-------- Testo del documento --------

In questi tempi di crisi sentiamo parlare, fra le altre cose, di deflazione. Non serve tanto per definire questa parola: si tratta, semplicemente, di un calo dei prezzi.

In parole più che semplici, se io un anno fa compravo un paniere di oggetti e lo pagavo 100, mentre oggi lo pago 90, vuol dire che siamo in deflazione.

Qualcuno dirà che non c’è niente di male che i prezzi scendano, anzi, che è meglio. Ma in realtà non è così.

Gli economisti sono spesso preoccupati a sentire questa parola, per un motivo semplicissimo: l’abbiamo affrontata, nel corso della nostra storia, solo una volta, e non sappiamo bene come fare a contrastarla. Uno dei massimi esperti in questo campo, che incidentalmente è anche a capo della Federal Reserve, è Ben Bernanke, il quale, in un suo discorso, affermava che, se proprio tutto dovesse andare male (come adesso, con una Fed che ha portato i tassi allo 0%), per uscire dalla deflazione potrebbe essere un’idea stampare soldi e buttarli giù da un elicottero. Da allora lo chiamano Helicopter Ben.

In soldoni, l’economia rischia di impazzire.

Ma concretamente, perché la deflazione è tanto brutta?

Le aziende, per produrre, hanno bisogno di beni da trasformare (ad esempio la farina) e manodopera (mister Mulino Bianco), dopodiché vendono gli oggetti che producono (il pane), ottenendo soldi in cambio.

Ora, se siamo in deflazione, può accadere che sia i beni che trasformiamo sia quelli che vendiamo abbiano un prezzo inferiore. Ma se questo è un bene da un lato (paghiamo meno per avere la farina) dall’altro è un male (perché riceviamo meno per il pane). I due effetti non si compensano, perché per produrre dobbiamo pagare non solo il tizio che impasta la farina (o meglio, che controlla l’impastatrice), ma anche altra gente, ad esempio gli impiegati in ufficio (i contabili) e altra gente. In altre parole dobbiamo pagare gli stipendi, che sono una bella fetta dei costi, e che quindi sono importanti per stabilire il prezzo finale del nostro prodotto.

Solitamente gli stipendi vengono stabiliti in base all’inflazione, ovvero vengono aumentati in base ad essa. visto che prevediamo che l’inflazione sia al 2% l’anno, quest’anno ti pago 100, l’anno prossimo 102, l’anno dopo 104 e cent e così via. Ma che succede quando l’inflazione è negativa (ovvero c’è deflazione)?

-------- Sezione dati --------

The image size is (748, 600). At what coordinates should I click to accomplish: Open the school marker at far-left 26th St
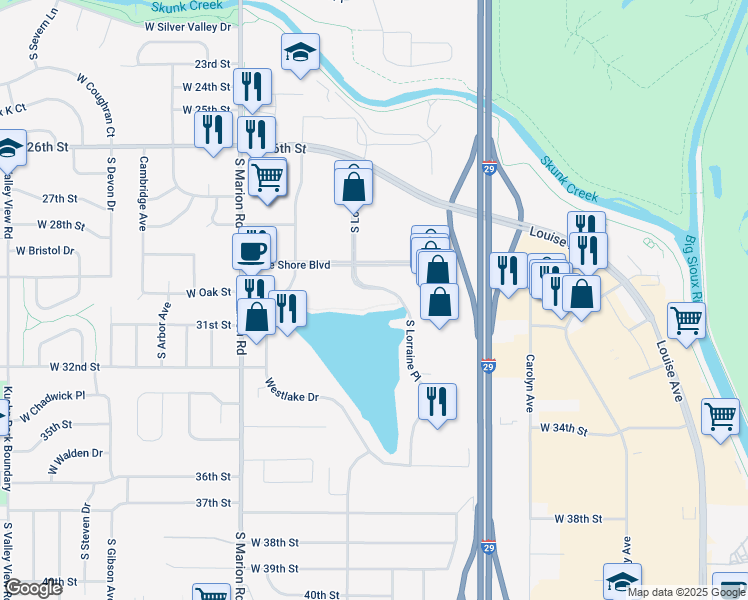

--------

> Obiettivo A
Indica se ciascuna affermazione concorda con il testo sulla deflazione, rispondendo sì o no e citando testualmente le parole decisive: (i) gli stipendi vengono di solito aumentati in base all'inflazione; (ii) la deflazione è stata affrontata molte volte nella storia; (iii) Ben Bernanke è a capo della Federal Reserve.
> Obiettivo B
Riassumi in due frasi il testo sulla deflazione.
Per rispondere basati soltanto sul testo.

> Soluzione scritta A
(i) Sì: "Solitamente gli stipendi vengono stabiliti in base all’inflazione, ovvero vengono aumentati in base ad essa."
(ii) No: "l’abbiamo affrontata, nel corso della nostra storia, solo una volta"
(iii) Sì: "che incidentalmente è anche a capo della Federal Reserve"

> Soluzione scritta B
La deflazione è un calo dei prezzi che preoccupa gli economisti, perché è stata affrontata una sola volta nella storia e non si sa bene come contrastarla. Per le aziende il minor costo dei beni da trasformare e il minor ricavo dai prodotti venduti non si compensano, perché bisogna pagare anche gli stipendi, che di solito vengono aumentati in base all'inflazione.